::: RECORD SET :::
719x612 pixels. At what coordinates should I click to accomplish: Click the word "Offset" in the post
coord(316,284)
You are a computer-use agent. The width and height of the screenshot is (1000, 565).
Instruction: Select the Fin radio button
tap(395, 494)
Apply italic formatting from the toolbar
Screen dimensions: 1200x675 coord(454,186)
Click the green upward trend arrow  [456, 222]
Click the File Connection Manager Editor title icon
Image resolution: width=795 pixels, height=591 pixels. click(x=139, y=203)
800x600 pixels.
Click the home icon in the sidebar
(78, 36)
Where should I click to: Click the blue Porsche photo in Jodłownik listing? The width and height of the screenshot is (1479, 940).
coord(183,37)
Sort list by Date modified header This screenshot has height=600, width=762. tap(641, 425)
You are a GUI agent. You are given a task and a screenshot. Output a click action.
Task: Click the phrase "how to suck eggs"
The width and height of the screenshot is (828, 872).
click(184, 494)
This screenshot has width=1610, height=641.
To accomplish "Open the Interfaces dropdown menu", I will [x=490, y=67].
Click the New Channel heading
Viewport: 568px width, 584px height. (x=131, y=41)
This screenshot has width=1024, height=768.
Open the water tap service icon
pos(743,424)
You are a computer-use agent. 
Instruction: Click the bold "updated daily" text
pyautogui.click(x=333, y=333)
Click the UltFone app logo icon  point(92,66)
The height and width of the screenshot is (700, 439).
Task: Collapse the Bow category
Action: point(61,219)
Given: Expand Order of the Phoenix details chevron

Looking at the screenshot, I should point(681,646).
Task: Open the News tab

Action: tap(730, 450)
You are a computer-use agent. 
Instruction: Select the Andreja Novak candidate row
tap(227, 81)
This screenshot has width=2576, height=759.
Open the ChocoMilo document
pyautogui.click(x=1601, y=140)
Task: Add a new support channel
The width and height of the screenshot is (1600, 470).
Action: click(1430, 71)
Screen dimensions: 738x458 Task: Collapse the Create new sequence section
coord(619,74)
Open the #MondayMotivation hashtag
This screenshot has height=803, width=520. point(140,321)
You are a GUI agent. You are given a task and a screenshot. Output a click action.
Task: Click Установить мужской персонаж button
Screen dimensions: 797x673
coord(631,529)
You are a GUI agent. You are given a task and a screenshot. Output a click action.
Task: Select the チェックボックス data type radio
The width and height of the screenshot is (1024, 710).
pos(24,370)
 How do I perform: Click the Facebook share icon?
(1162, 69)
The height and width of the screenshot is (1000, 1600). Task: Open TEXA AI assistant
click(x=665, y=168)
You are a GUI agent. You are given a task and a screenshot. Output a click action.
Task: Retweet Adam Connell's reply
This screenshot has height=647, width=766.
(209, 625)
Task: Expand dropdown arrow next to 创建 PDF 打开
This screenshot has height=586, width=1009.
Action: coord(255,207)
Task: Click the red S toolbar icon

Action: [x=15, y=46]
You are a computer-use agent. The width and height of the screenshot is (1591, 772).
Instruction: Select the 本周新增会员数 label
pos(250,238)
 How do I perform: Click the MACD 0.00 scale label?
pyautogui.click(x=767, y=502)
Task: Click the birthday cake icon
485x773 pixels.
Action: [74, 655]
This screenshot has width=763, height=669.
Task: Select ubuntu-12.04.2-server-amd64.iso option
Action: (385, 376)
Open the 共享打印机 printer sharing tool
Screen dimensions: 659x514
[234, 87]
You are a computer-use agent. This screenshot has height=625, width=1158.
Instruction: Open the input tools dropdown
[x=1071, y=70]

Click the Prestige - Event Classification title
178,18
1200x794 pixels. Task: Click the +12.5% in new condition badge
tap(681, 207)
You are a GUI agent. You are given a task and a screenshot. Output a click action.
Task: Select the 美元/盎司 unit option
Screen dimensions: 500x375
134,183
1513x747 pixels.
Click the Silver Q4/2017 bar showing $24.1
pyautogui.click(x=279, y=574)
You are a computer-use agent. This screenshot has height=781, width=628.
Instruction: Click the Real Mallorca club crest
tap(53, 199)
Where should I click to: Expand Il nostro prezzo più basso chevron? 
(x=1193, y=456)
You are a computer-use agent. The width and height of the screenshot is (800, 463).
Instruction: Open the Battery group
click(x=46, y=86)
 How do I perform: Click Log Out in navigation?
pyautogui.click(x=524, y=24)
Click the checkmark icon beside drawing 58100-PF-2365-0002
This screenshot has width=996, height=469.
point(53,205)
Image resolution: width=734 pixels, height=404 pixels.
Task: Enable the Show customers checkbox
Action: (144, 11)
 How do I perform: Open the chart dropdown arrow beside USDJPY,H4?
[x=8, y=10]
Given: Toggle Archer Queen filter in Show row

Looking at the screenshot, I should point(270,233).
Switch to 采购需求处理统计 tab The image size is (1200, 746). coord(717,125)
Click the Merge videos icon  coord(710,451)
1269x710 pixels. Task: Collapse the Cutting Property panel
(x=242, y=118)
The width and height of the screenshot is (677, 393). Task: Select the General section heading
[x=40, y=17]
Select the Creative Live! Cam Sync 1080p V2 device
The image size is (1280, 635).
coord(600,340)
:::
_WHAT IS NEEDED_
The answer should be the first line of the material and every line after it through the line containing "Task: Click the phrase", exactly as written, and nothing else.

_ANSWER SPACE_
719x612 pixels. At what coordinates should I click to accomplish: Click the word "Offset" in the post
coord(316,284)
You are a computer-use agent. The width and height of the screenshot is (1000, 565).
Instruction: Select the Fin radio button
tap(395, 494)
Apply italic formatting from the toolbar
Screen dimensions: 1200x675 coord(454,186)
Click the green upward trend arrow  [456, 222]
Click the File Connection Manager Editor title icon
Image resolution: width=795 pixels, height=591 pixels. click(x=139, y=203)
800x600 pixels.
Click the home icon in the sidebar
(78, 36)
Where should I click to: Click the blue Porsche photo in Jodłownik listing? The width and height of the screenshot is (1479, 940).
coord(183,37)
Sort list by Date modified header This screenshot has height=600, width=762. tap(641, 425)
You are a GUI agent. You are given a task and a screenshot. Output a click action.
Task: Click the phrase "how to suck eggs"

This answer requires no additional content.